*** Texto de apoio

A auto-preservação é a preservação da possibilidade de reproduzir novos profissionais de filosofia. Neste ponto o professor historiador é privilegiado pois é ele quem é capaz de fazer isso (formando igualmente filósofos historiadores e transdisciplinares).
(Nota: Isso não seria tão terrível se a filosofia estivesse presente na educação básica, já que ao menos poderia-se ter um rumo para a vida profissional dos formados nesse contexto. Mas deixemos esse assunto para outro momento.)
A outra opção também fica comprometida. O problema não é apenas no departamento de filosofia. Ainda que algumas áreas tenham mais recursos, também fica complicado a possibilidade do filósofo se enraizar nesses espaços sem mostrar que ele pode contribuir e muito.
Ou seja, embora seja um caminho possível, ele se torna difícil pela própria natureza da relação que o filósofo transdisciplinar possui com seus campos de interesse. Ele é um visitante constante, mas ainda assim um visitante.
É um pouco nesse ponto que eu fico então pensando na questão que levantei no início. Que tipo de futuro institucional (ou seja, que garanta alguma possibilidade de reproduzir sua vida) existe para a filosofia?
Bem, acho que existe essa via de auto-preservação é o caminho que vem sendo adotado. Em concursos cada vez mais concorridos, é natural que haja cada vez menos chance para aqueles que não produzem de acordo com as principais formas de mensuração no campo.
Apesar de achar isso ruim, não acho que isso deve ser tratado moralmente. Só criaria hostilidades. É preciso aceitar que é natural que se privilegie aquilo que estrutura a disciplina: o aprendizado dos clássicos (ainda que quais clássicos varie muito).

******
*** Linhas de dados

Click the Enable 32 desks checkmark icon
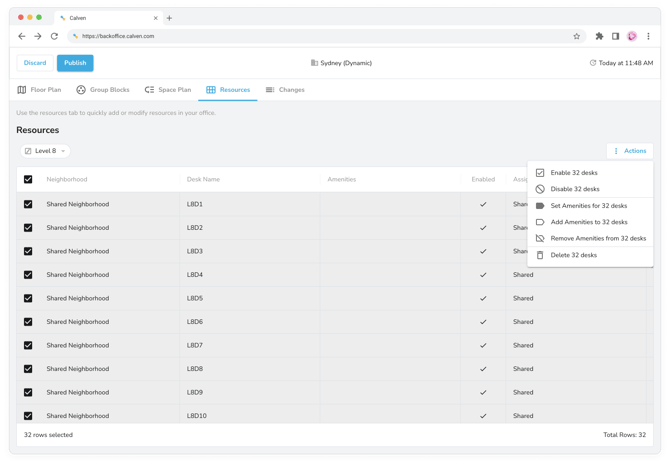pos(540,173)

******
*** Linhas de dados

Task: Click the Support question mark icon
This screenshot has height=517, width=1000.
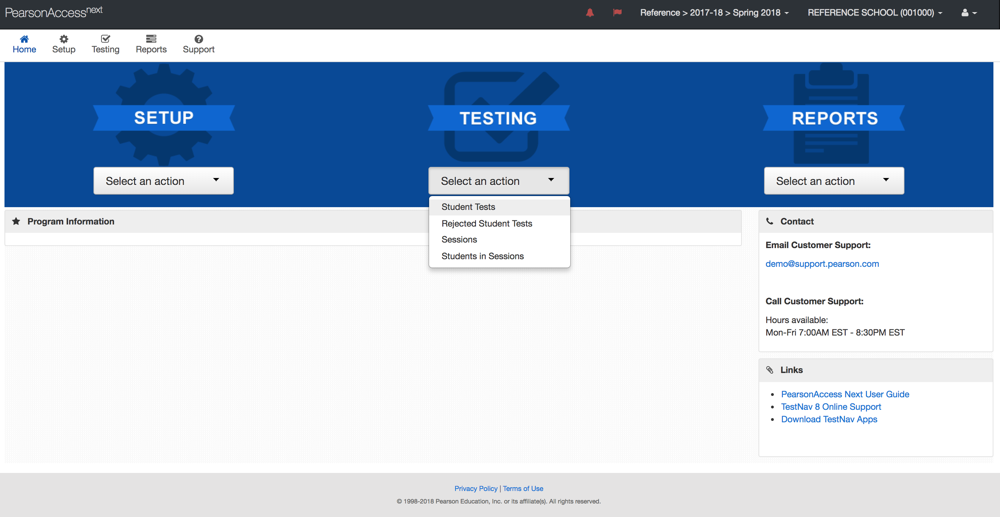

******
*** Linhas de dados

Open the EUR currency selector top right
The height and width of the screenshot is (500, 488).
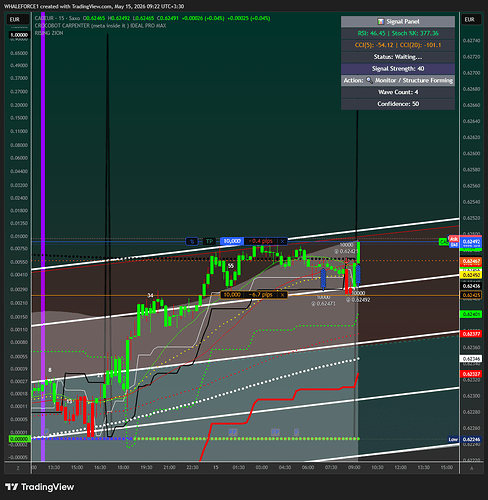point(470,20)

******

- **Exercícios**
[1] Por favor, reescreva de forma mais breve o parágrafo do texto sobre a filosofia que começa com "A auto-preservação é a preservação", mantendo seus fatos principais.
[2] Responda às perguntas a seguir com base no texto sobre a filosofia.
(a) Segundo a nota entre parênteses, em que situação o problema não seria tão terrível?
(b) Como o filósofo transdisciplinar é descrito em relação aos seus campos de interesse?
(c) Segundo o último parágrafo, o que estrutura a disciplina?
[3] Repita, sem nenhuma alteração, o trecho do texto sobre a filosofia que começa em "É um pouco nesse" e vai até "para a filosofia?".
As linhas de dados acima são um material à parte, sem relação com o texto sobre a filosofia.

- **Respostas escritas**
[1] A auto-preservação é manter a possibilidade de formar novos profissionais de filosofia. O professor historiador leva vantagem nisso, pois é ele quem consegue fazê-lo, formando também filósofos historiadores e transdisciplinares.

[2]
(a) Se a filosofia estivesse presente na educação básica.
(b) Como um visitante constante, mas ainda assim um visitante.
(c) O aprendizado dos clássicos.

[3]
É um pouco nesse ponto que eu fico então pensando na questão que levantei no início. Que tipo de futuro institucional (ou seja, que garanta alguma possibilidade de reproduzir sua vida) existe para a filosofia?